Uncover your organization's best stories to boost visibility, expand influence, and inspire action.
Introduction: Every Organization Has a Story
Your organization changes lives. But if no one outside your walls knows how, the mission stays small. The stories that could change that are closer than you think. They are buried in a staff meeting update, a client's offhand comment, or a quiet milestone no one thought to write down. Every organization has meaningful stories to share. They are the human evidence of your work, providing a reason for people to believe in your mission. Yet for many nonprofit and association teams, especially small ones, finding and capturing those stories consistently feels like one more thing on an already demanding list.
You already know how powerful stories are. They build understanding, strengthen trust, and remind your audiences why your work matters, turning passive audiences into passionate advocates. A single story told well can do what a year of press releases cannot: move someone to give, volunteer, champion, or simply pay attention.
The challenge is not that organizations lack stories. The challenge is building a system to find them, capture them, and keep them flowing even when your team is small, your bandwidth is limited, and storytelling competes with every other organizational priority.
This toolkit is designed to help communications professionals do exactly that, and create emotional, relatable narratives that will inspire action.
The Nonprofit Story Bank Toolkit
| đź’ˇ Quick Start | Grab a notebook or open a doc and jot down ideas as you go through this guide. Do not overthink it. Small wins and real moments often turn into the most powerful PR opportunities. |
This guide addresses the following:
- Why stories matter more than statistics
- The five places to look for compelling stories inside your organization
- Practical, low-lift systems for capturing narratives year-round
- The anatomy of a story worth telling
- How to evaluate whether a story has media potential
- Ethical storytelling principles every team should follow
Work through it at your own pace. Return to specific sections when you need a fresh batch of ideas. And remember: the best story bank is one that grows a little every week, not one you build in a single afternoon.
Why Stories Matter More Than Statistics
Research consistently demonstrates that a narrative is a more effective vehicle for persuasion and retention than data presentation alone. According to Braddock and Dillard (2016), narrative communications can be up to 22 times more memorable than facts presented without a story context. This advantage is especially significant for mission-driven organizations that rely on public trust, donor investment, and stakeholder engagement.
For nonprofits and associations, the communications challenge extends beyond product promotion. Organizations are asking audiences to believe in a mission, invest in a community, and trust that the organization is the appropriate vehicle for the investment. As of 2025, there are approximately 1.9 million registered nonprofits in the United States that feed, heal, shelter, educate, and inspire people of every demographic (National Center for Charitable Statistics, 2024). In this crowded landscape, stories are the primary mechanism through which organizations differentiate themselves and build lasting credibility.
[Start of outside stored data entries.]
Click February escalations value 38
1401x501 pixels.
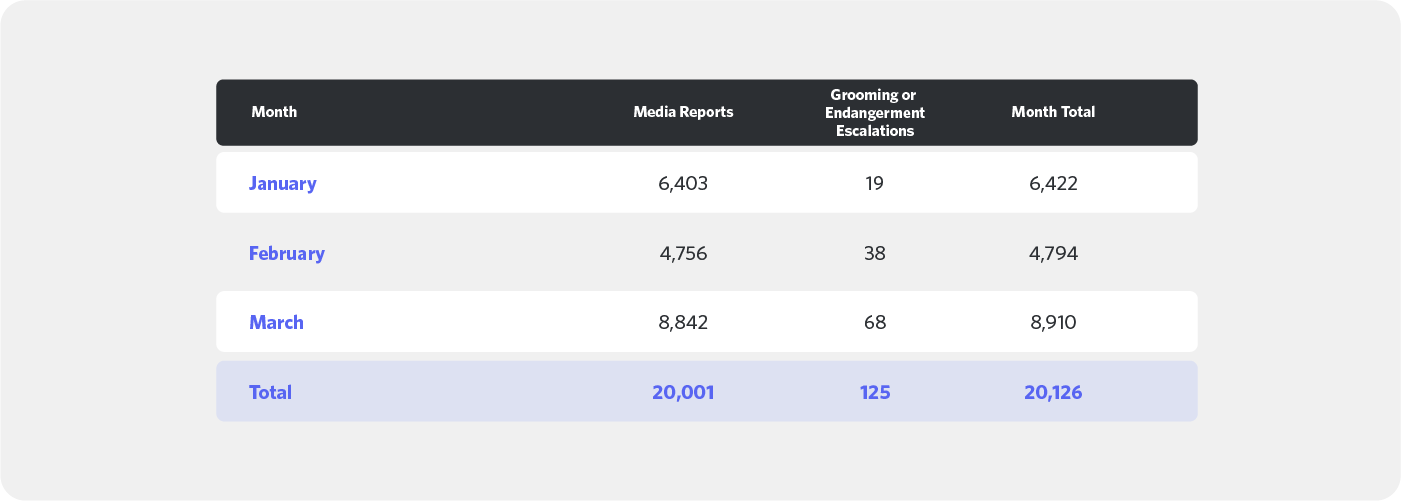tap(875, 253)
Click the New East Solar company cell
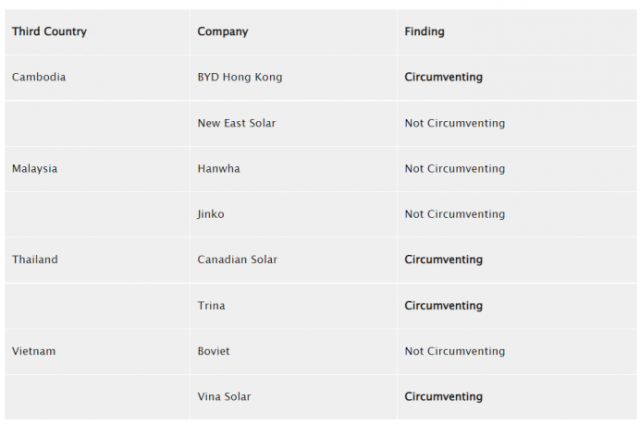Image resolution: width=640 pixels, height=424 pixels. tap(236, 123)
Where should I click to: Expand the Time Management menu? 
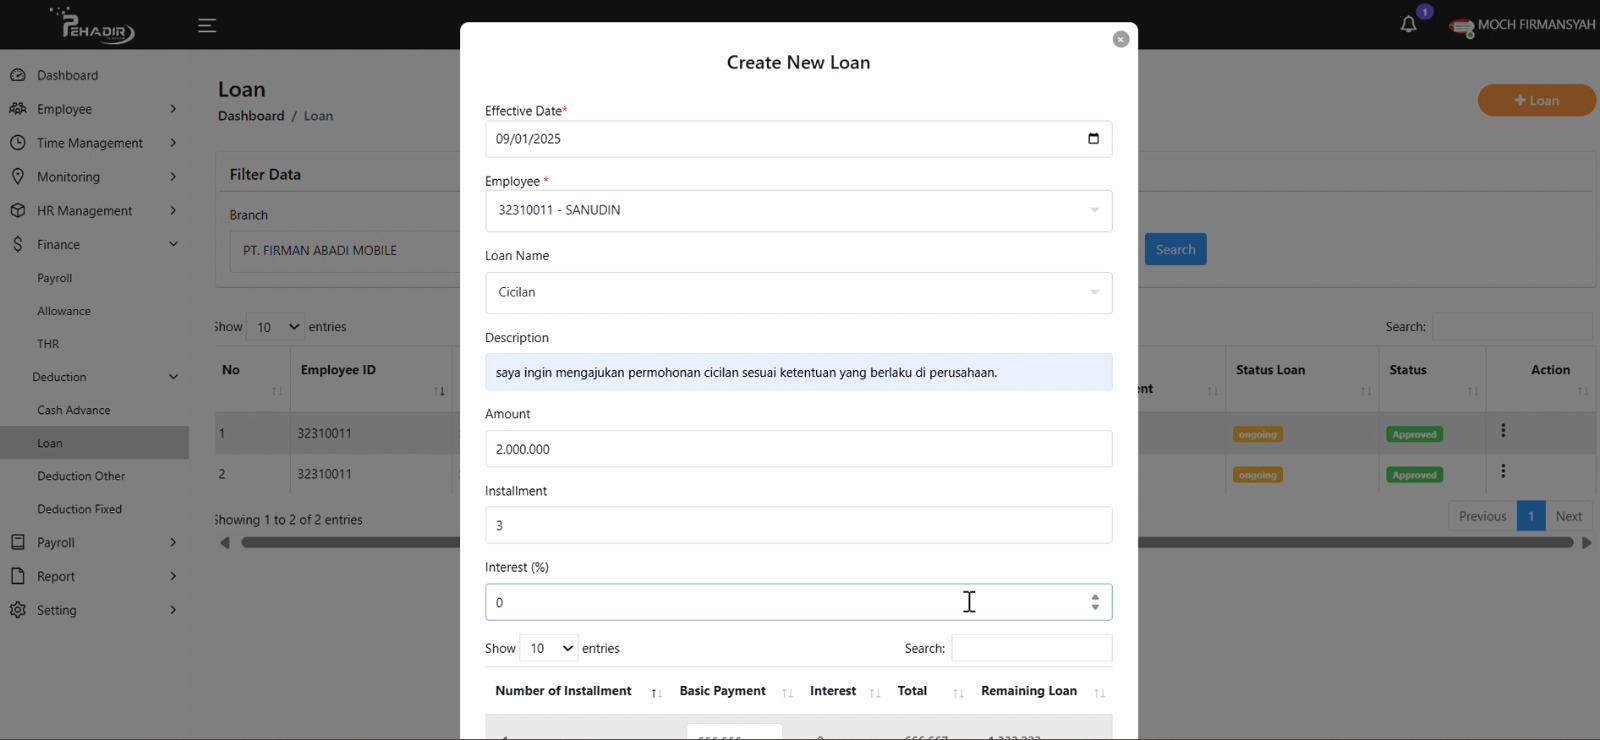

Uri Hasson, a professor of psychology and neuroscience at Princeton University and a neuroscientist whose work is highly relevant to storytelling and communications, has demonstrated through neuroimaging research that storytelling produces measurable effects on brain activity and retention. Specifically, his research indicates that a story activates parts of the brain that allow the listener to convert narrative into their own ideas and experiences. While the processing of facts engages only two areas of the brain, a well-told story engages many areas simultaneously. Furthermore, when the brain experiences an emotionally charged event and anticipates resolution, it releases dopamine — a neurochemical that enhances memory retention and accuracy.
| Stories Do | Stories Don't |
| • Create emotional connections between your mission and the people who can support it. • Build credibility that no statistic, report, or press release can replicate. • Help donors, policymakers, and partners understand the human stakes of your work. • Sustain engagement across channels including social media, email, events, and media. | • Rely on data without a human      face to accompany it. • Speak in program language when plain, personal language would land harder. • Wait for the perfect story when a small, honest moment will do. • Underestimate the power of your own team's lived experience. |
The organizations that appear consistently in media coverage, in donor awareness, and in community discourse are not necessarily the largest or best-funded. They are the ones who have developed the capacity to tell their stories with clarity, confidence, and consistency. This is a learnable skill that improves with practice and with the right organizational systems supporting it.
Where to Look for Stories
Compelling stories can be found in five key areas within any organization. Each source requires a slightly different approach, but together they provide a steady, renewable pipeline of narrative material. The following sections present story prompts and questions to help communications professionals identify, surface, and develop story ideas from each source.
1. The People You Serve
The most powerful stories in any nonprofit organization belong to the people the mission exists to support. These are the stories of transformation: before and after, struggle and growth, or challenge and possibility. They represent what donors fund, what policymakers need to hear, and what the media most wants to tell.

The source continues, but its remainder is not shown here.